为了对上述动作进行调试,则需要在Article下面建立main.py进行调试

__author__ = 'zz'
#调试类
from scrapy.cmdline import execute
# 引入以方便调试 可以测试脚本
import sys
# 设置工程目录 以配合execute
# sys.path.append("D:\zz\PycharmProjects\test")
# 不便于移动
import os

# print(os.path.dirname(os.path.abspath(__file__)))
sys.path.append(os.path.dirname(os.path.abspath(__file__)))
# 获取文件本身绝对路径os.path.abspath(__file__)
# 获取文件父目录
execute(["scrapy", "crawl", "jobbole"])

还需要在setting.py的robotstxt_obey=false

调试main.py也就是上述文件,会跳转到jobbole.py里面的pass(设置断点),可以看到response的内容

XPATH

1、xpath简介

2、xpath术语

3、xpath语法

1、xpath简介

1)xpath使用路径表达式在xml和html中进行导航

2)xpath包含标准函数库

3)xpath是一个w3c的标准

2、xpath接电关系

1)父节点

2)子节点

3)同胞节点

4) 先辈节点

5)后代节点

xpath语法

article 选取所有article的所有子节点

/article 选取根元素article

article/a  选取所有属于article的子元素的a元素

//div 选取所有div子元素 不论出现在文档任何地方

article//div 选取所有属于article元素后代的div元素,不管在article里面热河位置

//@class 选取所有名为class的属性

/article/div[1]第一个div

/article/div[last()]倒数div

/article/div[last()-1]倒数第二个div

//div[@lang]选取所有拥有lang属性的div元素

//div[@lang='eng']选取所有拥有lang属性为eng的div元素

/div/* div下属所有子节点

//* 选取所有元素

//div[@*]选取所有带属性的div元素

//div/a | //div/p 选取所有div元素的a和p元素

//span | //url 选取所有的span和ul元  素

article/div/p | //span article的div的p 以及所有span

class JobboleSpider(scrapy.Spider):
    name = 'jobbole'
    allowed_domains = ['blog.jobbole.com']
    #start_urls = ['http://blog.jobbole.com/']
    start_urls = ['http://blog.jobbole.com/caijing/gsyw/89113/']
    #start_urls = ['https://zz.58.com/shoujidiannaoshumahuishou/39393312698905x.shtml?adtype=1&adact=3&psid=135555298207200372225374949&iuType=b_1&link_abtest=&ClickID=1&PGTID=0d300024-0015-6db4-56f5-8b74c976468b&slot=1000106']
    def parse(self, response):
        print(response.body)
        xpath = '/html/body/div[3]/div[2]/div[1]/h2'
        # firefox下面应用全路径xpath chrome应用关键字节xpath,如果js动态生成的不生效,所以推荐使用chrome下
        xpath = '//*[@id="basicinfo"]/div[1]/h1/text()'
        xpath = '//div[@class="entry-header"]/div[1]/h1/text()'
        # text() 可以获取文本
        re_selector = response.xpath(xpath)

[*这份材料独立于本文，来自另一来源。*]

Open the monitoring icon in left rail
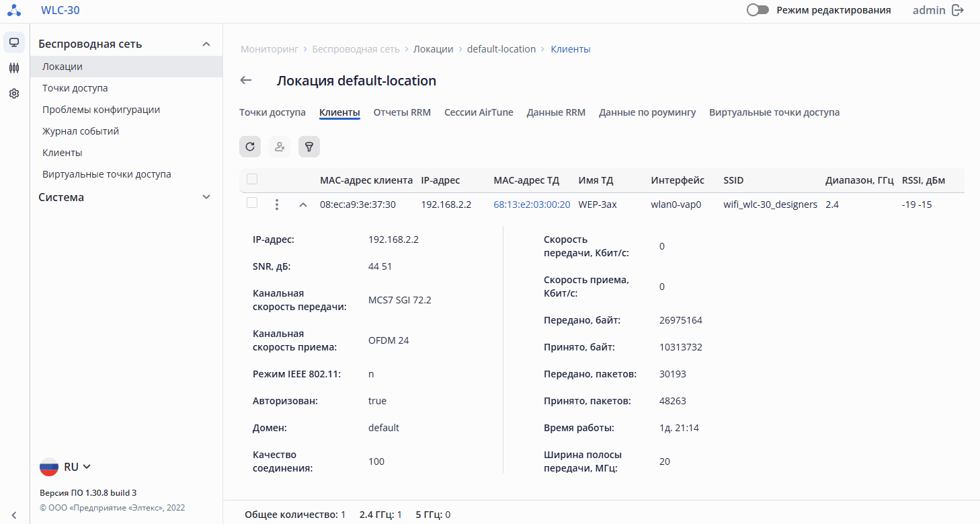This screenshot has height=524, width=980. (14, 42)
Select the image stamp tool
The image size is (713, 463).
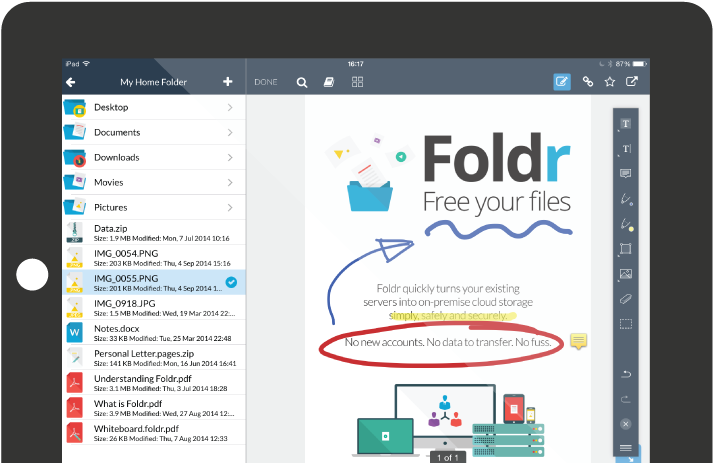coord(626,273)
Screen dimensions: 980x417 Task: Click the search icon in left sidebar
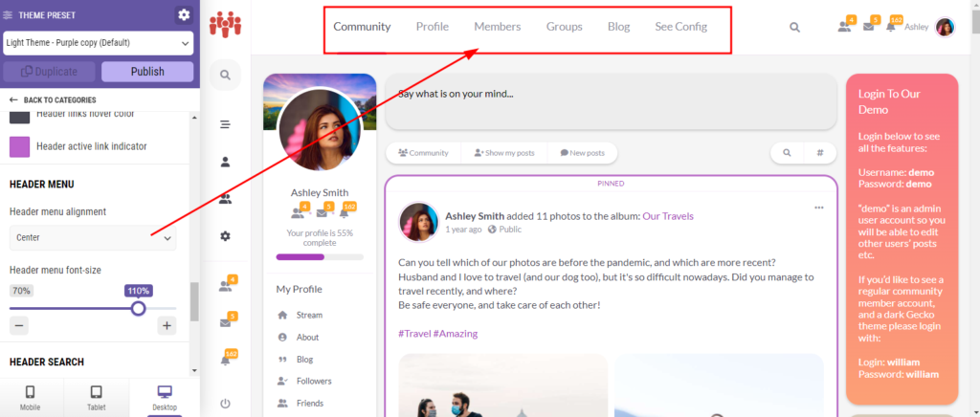tap(225, 75)
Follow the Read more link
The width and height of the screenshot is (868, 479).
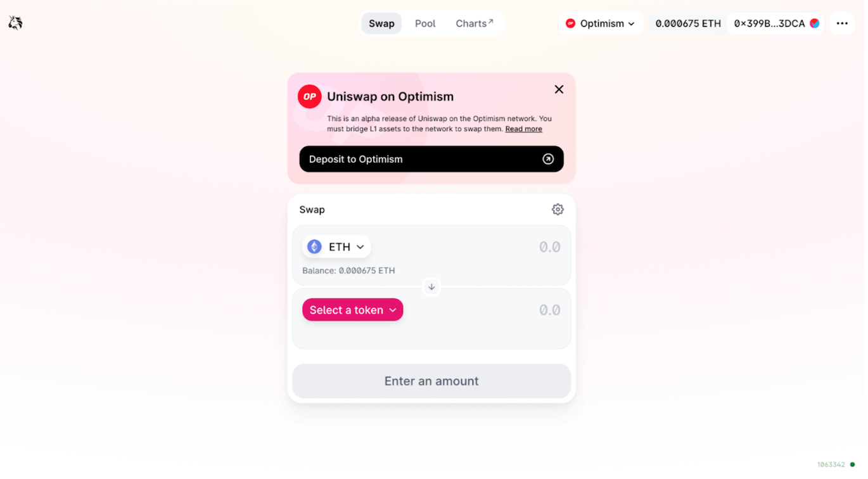coord(523,129)
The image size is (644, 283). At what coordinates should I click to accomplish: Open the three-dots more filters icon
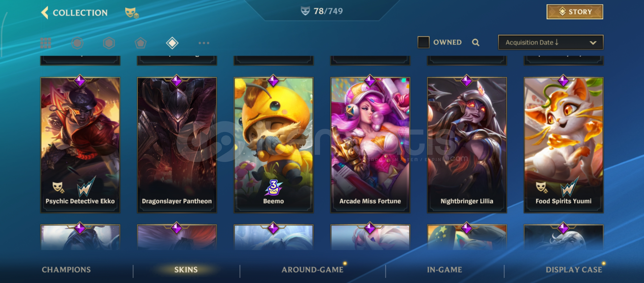[x=204, y=43]
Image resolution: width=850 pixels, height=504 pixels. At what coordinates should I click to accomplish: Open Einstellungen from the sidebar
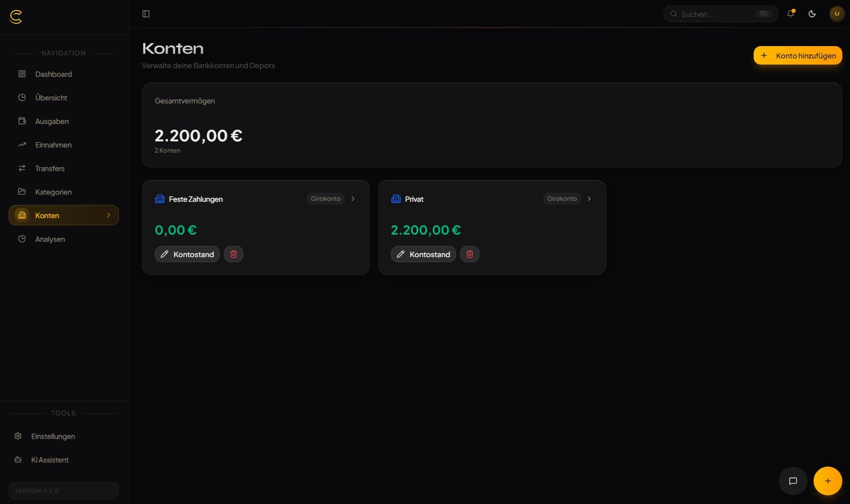[x=53, y=436]
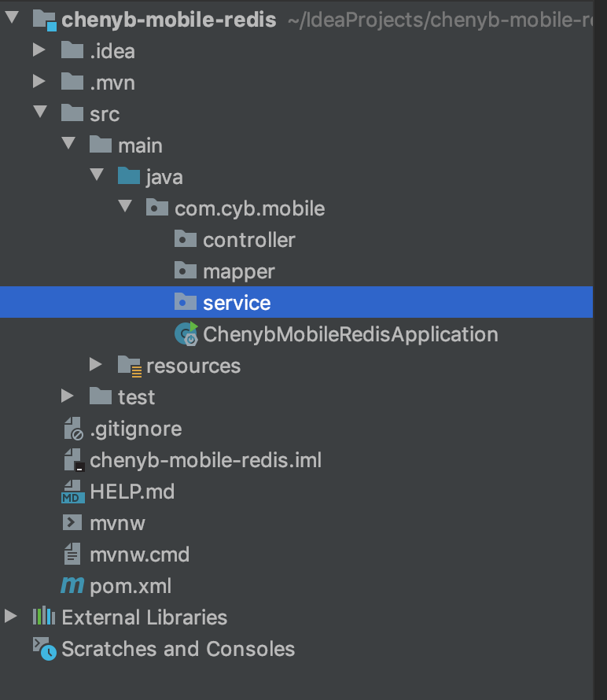Click the blue java source folder icon
The height and width of the screenshot is (700, 607).
point(129,176)
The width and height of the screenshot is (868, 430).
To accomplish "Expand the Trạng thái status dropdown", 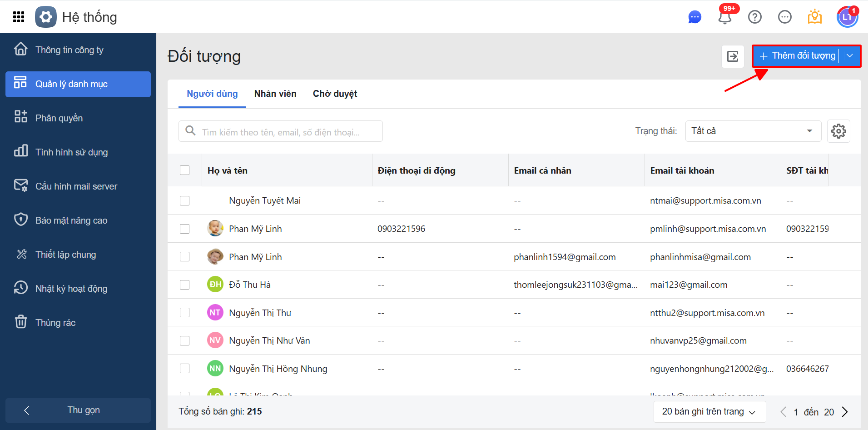I will (x=753, y=131).
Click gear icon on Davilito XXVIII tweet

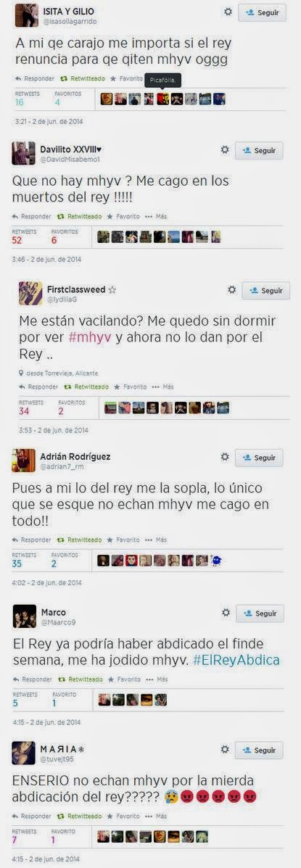click(225, 150)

本来做测试的,但是伯乐网被玩坏额。。。已经调取了反扒。。。YunSuoAutoJump()云锁了解一下,另文单独破解,现在换个58网站继续测试,全路径和关键路径都会生效,只要写的对,另外text()取文本是没问题的,顺便说一下,刷新的多了58也封。。。

***************

因为 python3 中取消了 range 函数,而把 xrange 函数重命名为 range,所以现在直接用 range 函数即可。

***************

在terminal里面,

scrapy shell http://blog.jobbole.com/caijing/gsyw/89113/

# 表明要调试这个页面,不用访问多次。。。
title = response.xpath( '//div[@class="entry-header"]/div[1]/h1/text()')

titile 就可以查看title 对应的selector

title.extract() 可以返回数组

title.extract() [0]可以返回第一个

create_date = response.xpath('//p[@class="entry-meta-hide-on-mobile"]')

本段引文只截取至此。